Her brow furrows. I’m sure she’s tired, importance drains
From my collected narratives, my hands die on my lap, my
Back curls forward, when I speak words fall from my lips,
Die in the same grave as my hands. I’m aware of my shape,
My face, pale, purple square, my eyes sitting big in my head.
I am a clogged bathtub, plug pulled yet the water won’t drain,
I am dirty bathwater instead of warm, delicious soup, a good girl
Who can solve my own problems and likes to waste your time.
I grow exhausted halfway through sentences, yet finish them
Some easy way, with a simple conclusion, an “I Don’t Know,”

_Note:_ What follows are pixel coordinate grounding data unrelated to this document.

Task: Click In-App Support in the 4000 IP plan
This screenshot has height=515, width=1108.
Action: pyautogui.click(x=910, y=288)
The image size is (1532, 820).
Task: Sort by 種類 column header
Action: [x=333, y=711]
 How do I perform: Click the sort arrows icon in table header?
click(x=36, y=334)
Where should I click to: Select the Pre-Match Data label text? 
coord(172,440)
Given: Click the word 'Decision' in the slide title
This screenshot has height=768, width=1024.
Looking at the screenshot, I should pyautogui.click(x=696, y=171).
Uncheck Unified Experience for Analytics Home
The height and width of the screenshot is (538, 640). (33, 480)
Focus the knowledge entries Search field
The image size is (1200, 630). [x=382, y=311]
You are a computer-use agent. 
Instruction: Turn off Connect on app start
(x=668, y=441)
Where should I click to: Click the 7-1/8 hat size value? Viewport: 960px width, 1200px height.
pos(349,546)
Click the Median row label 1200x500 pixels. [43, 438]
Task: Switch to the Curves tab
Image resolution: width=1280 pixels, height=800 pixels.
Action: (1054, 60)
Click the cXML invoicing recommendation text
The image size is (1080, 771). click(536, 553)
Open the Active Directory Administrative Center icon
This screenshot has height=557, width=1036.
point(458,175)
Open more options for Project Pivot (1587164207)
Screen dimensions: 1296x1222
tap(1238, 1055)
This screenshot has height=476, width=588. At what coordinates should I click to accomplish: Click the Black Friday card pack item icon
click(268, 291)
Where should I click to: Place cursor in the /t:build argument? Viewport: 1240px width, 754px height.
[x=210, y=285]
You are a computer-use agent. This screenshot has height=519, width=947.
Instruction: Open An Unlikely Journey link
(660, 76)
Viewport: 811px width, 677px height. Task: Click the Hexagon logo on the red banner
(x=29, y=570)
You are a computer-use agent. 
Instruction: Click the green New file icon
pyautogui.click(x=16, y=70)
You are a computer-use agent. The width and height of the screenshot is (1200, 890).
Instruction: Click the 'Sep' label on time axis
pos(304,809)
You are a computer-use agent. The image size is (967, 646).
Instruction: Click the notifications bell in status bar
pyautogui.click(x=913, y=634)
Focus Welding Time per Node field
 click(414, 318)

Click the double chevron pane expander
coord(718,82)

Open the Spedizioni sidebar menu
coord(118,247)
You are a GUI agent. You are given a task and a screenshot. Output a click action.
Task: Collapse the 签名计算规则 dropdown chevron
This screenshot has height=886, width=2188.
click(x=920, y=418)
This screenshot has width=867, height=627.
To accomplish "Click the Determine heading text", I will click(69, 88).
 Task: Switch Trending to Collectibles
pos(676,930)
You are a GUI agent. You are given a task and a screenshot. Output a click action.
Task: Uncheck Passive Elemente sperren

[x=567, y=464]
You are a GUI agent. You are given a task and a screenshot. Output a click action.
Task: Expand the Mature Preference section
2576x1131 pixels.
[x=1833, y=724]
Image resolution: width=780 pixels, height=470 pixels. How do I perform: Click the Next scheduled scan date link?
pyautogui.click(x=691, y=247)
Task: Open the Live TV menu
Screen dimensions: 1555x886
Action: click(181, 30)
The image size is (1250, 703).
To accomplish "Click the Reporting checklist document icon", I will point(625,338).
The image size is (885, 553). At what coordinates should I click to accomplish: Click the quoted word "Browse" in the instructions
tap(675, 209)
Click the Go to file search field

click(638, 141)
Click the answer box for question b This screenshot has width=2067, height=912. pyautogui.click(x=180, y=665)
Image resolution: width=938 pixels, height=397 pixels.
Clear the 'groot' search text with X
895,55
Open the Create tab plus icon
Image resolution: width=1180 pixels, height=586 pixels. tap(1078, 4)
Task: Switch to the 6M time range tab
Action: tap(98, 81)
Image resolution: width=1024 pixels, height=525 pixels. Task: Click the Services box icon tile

I can envision a hundred better ways to say it, the solutions.
So.
She replies, then I know she misunderstood, I said it wrong,
What did I even say? It vanished back into the recesses
Of memory, buried under dinner plans and wondering when,
She spells back my own problem incorrectly, I don’t recognize
The words, were they even mine? Did I frame it that way?
In her face a muscle twitch, dread thrives in my brain’s clime
She is judging me. She thinks I look like a dried up dish rag,
She doesn’t understand why I make the same petulant claims
Every week, asking for suggestions for my mundane pains.
I envision escaping this stranger, summoned with dark magic,
I follow myself out of my own words to where I feel most safe,
Leaving her behind with her advice, the rephrasing of my lies.
I could have painted a picture but instead I scribbled figures,
Now we can outline my goals, she reads them back to me,
So I can hear my hollow words again in a stranger’s voice.